Vivimos en un mundo mediatizado por computadoras. Prácticamente todo lo que hacemos requiere de la informática. Llevamos cerebros electrónicos en nuestros bolsillos y 3000 millones de personas están conectadas a Internet, en la que todas esas máquinas conversan a velocidades inconcebibles sin que siquiera las oigamos, y lo hacen de la forma en que fueron programadas. La PlayStation 4 (que, por supuesto, es una computadora) puede hacer en un segundo tanta aritmética que a nosotros nos llevaría 63.000 años resolverla con lápiz y papel.
En un mundo así, la programación es una nueva lectoescritura. Si leer y escribir es condición indispensable para comprender el mundo y para estudiar todas las demás destrezas (incluida la programación, desde luego), saber los rudimentos de la programación permite ver a través de esa maraña de código que al lego lo confunde o lo engaña. La película "The Matrix" es una elocuente metáfora de cómo cambia nuestra mirada de un mundo gobernado por máquinas cuando aprendemos a hablar en su idioma.

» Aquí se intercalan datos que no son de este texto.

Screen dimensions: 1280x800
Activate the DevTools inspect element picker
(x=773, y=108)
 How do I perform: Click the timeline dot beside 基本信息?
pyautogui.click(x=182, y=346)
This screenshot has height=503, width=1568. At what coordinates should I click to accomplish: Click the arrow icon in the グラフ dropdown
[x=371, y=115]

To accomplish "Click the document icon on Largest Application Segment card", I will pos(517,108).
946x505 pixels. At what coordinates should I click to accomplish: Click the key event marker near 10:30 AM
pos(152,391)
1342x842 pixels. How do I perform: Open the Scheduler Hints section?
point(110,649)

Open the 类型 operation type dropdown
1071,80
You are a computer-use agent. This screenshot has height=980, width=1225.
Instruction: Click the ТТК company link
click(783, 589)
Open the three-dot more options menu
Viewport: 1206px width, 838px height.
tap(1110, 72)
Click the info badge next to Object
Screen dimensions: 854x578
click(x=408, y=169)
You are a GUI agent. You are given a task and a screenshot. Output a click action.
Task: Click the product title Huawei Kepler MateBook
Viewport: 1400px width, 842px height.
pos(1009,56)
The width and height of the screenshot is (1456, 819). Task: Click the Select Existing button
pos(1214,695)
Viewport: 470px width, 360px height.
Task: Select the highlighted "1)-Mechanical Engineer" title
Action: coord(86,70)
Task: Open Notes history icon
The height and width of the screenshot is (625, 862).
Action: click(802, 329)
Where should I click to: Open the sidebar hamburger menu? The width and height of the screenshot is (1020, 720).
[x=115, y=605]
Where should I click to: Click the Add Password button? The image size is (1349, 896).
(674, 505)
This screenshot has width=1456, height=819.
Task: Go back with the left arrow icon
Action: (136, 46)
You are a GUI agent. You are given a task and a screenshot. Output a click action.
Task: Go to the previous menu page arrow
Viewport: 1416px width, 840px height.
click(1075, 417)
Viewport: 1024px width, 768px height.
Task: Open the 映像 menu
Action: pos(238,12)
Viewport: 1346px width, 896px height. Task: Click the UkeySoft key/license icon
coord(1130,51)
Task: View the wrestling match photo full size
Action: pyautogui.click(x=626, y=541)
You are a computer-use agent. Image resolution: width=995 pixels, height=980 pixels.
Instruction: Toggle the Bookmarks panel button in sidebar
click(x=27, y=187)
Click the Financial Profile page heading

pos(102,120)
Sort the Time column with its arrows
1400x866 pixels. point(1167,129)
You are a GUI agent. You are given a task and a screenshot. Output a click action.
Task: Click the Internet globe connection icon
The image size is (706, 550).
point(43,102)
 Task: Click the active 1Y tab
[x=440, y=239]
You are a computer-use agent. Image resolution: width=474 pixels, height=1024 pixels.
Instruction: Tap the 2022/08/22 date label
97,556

Y más: durante 25.000 siglos creamos nuestras herramientas a partir de su función. Ahora, por primera vez en la historia, hemos dado un giro copernicano. Inventamos una herramienta -la computadora- que es todas las posibles herramientas. Depende de cómo la programemos. Sirve para escribir o para llevar hojas de cálculo, para ver una película, oír música, hablar por teléfono, sacar fotos, controlar una planta industrial o navegar por GPS. Una computadora sirve para diseñar una casa y también para diseñar una nueva computadora. Incluso podemos programarlas para que emulen cierto grado de inteligencia, lo que es a la vez formidable y escalofriante. Porque, ¿cómo serían las herramientas pergeñadas por un intelecto artificial?
Los coches autónomos (o sea, en los que maneja una computadora) ya están a la vuelta de la esquina, y se viene la Internet de las cosas, en la que los objetos cotidianos empiezan a incorporar inteligencia. Es decir, integran un cerebro electrónico, software y conexión con Internet.En este escenario, deberíamos, como mínimo, enseñarles a nuestros hijos a hablar con las máquinas, a darles órdenes, a entender cómo piensan. No ya a usarlas a ciegas, sino a controlarlas y a comprender sus fortalezas y sus debilidades. Quizás muy pocos necesiten escribir código en el futuro, pero será el primer paso para convertirse en ciudadanos digitales.